■ Required task
Return every line of the items below that contains the string "text", matching case exactly.

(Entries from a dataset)
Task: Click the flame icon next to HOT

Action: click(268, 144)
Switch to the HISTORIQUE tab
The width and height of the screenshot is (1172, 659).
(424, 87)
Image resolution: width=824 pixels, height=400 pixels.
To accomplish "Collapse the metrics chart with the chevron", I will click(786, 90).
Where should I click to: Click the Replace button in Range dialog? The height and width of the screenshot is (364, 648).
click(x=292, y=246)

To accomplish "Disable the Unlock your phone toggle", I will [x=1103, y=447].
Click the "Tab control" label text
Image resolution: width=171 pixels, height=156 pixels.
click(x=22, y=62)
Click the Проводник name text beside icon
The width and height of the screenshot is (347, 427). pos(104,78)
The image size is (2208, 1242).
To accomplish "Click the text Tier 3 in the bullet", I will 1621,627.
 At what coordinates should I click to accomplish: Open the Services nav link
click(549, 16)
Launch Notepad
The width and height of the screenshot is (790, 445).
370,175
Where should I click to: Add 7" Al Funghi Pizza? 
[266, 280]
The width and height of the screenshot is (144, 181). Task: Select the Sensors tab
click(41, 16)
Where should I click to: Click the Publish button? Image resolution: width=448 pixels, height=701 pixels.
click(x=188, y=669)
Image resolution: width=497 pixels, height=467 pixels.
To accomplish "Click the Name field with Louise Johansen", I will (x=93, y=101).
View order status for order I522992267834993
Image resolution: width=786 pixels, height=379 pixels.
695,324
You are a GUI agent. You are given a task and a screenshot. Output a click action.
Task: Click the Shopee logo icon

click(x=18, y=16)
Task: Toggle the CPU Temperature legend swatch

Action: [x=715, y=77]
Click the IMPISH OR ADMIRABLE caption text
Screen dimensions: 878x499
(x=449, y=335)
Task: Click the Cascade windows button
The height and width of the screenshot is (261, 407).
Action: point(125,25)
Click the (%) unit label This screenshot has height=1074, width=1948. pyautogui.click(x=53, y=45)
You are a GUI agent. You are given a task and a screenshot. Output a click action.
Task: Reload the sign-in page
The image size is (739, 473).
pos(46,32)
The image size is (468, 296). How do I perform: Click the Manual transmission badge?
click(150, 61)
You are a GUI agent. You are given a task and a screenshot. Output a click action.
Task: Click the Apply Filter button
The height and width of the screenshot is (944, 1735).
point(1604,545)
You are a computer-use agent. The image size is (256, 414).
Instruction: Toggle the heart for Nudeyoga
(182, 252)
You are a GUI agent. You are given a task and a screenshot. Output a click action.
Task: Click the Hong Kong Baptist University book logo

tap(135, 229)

■ Written response
Click the "Tab control" label text
Click the Проводник name text beside icon
To accomplish "Click the text Tier 3 in the bullet", I will 1621,627.
Click the IMPISH OR ADMIRABLE caption text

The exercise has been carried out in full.